68 teams made the NCAA tournament, and Texas Tech wasn’t one of them.
Think about that.
Now think about this: 32 teams made the NIT. Again, Texas Tech was left off the invite list.
So 100 teams made it to a respectable postseason tournament, yet the Red Raiders will be doing exactly what you’ll be doing this weekend: watching on the couch at home.
How did this happen? Let’s backtrack for a minute to February 17, 2017. Tech upsets the No. 4 team in the country, Baylor, 84-78, getting the signature win they desperately sought. The victory moved the Red Raiders to a 17-9 record with a pedestrian but semi-respectable 5-8 record in Big 12 conference play.
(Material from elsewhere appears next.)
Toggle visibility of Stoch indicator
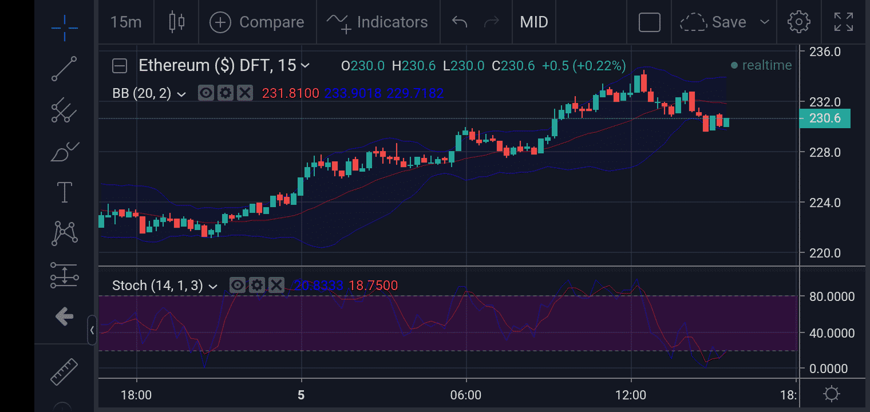Screen dimensions: 870x412 [238, 285]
This was a point in time in which Tech had full control over its postseason fate. It had only five games remaining in the regular season, one against conference weakling Texas, a game against Iowa State in Lubbock, and three tough matchups on the road against West Virginia, Oklahoma State, and Kansas State.
If the Red Raiders could just win three of those five games, they’d be in good shape heading into the conference tournament. That would put them at 20-11. Then all they’d have to do is win a game against a team in the bottom half of the conference in the Big 12 tournament, and probably another game against one of the mid-tier teams. Then Tech would be sitting at 22-12 in one of the toughest conferences in the country.
If you think that may not be enough to secure a tournament bid for the Red Raiders, I have examples proving otherwise. There were six teams from the Big 12 that made the tournament. Six. Keep in mind there’s only 10 teams in the conference. One of those teams, Kansas State, got in with a 20-13 record and a losing record in conference play. Oklahoma State also was admitted, with a 22-12 record.
Tech was right there, y’all.
And the Red Raiders don’t have anyone to blame but themselves. After the big Baylor win, Tech lost four of the next five games, and bowed out of the conference tournament in the first round thanks to a humiliating loss to the Big 12’s worst team, Texas.
It takes grit to earn an invitation to the Big Dance. If you win a big game over a top-five team, there’s no room for contentment. One win does not punch a ticket to the tournament. You have to keep that edge and continue to battle all the way through the end of the season. What we saw from Tech was a lethargic effort after that win, as if the Red Raiders had already proved themselves worthy of tournament selection.
Their collapse was so detrimental the NIT didn’t even want the Red Raiders in their field. TCU made the NIT with a woeful 19-15 overall record and 6-12 conference record, but at least the Horned Frogs were able to muster up a win in the conference tournament.
This season was a promising one under new coach Chris Beard. The polished 11-1 start to the year foolishly brought everyone’s hopes up, only to be derailed by a poor showing in Big 12 play. The journey to redemption in 2018 starts now, and Tech fans are hopeful some of the new recruits can bring some passion and prowess to this otherwise stagnant team. I’m not yet sold on Jarrett Culver, who wanted to go to Texas but was spurned by Shaka Smart, and I don’t know enough about Daniel Mading to project his impact. But those two still carry heavy expectations, and fans can only hope they’ll play with more conviction than the Tech team that showed up the last month of the season.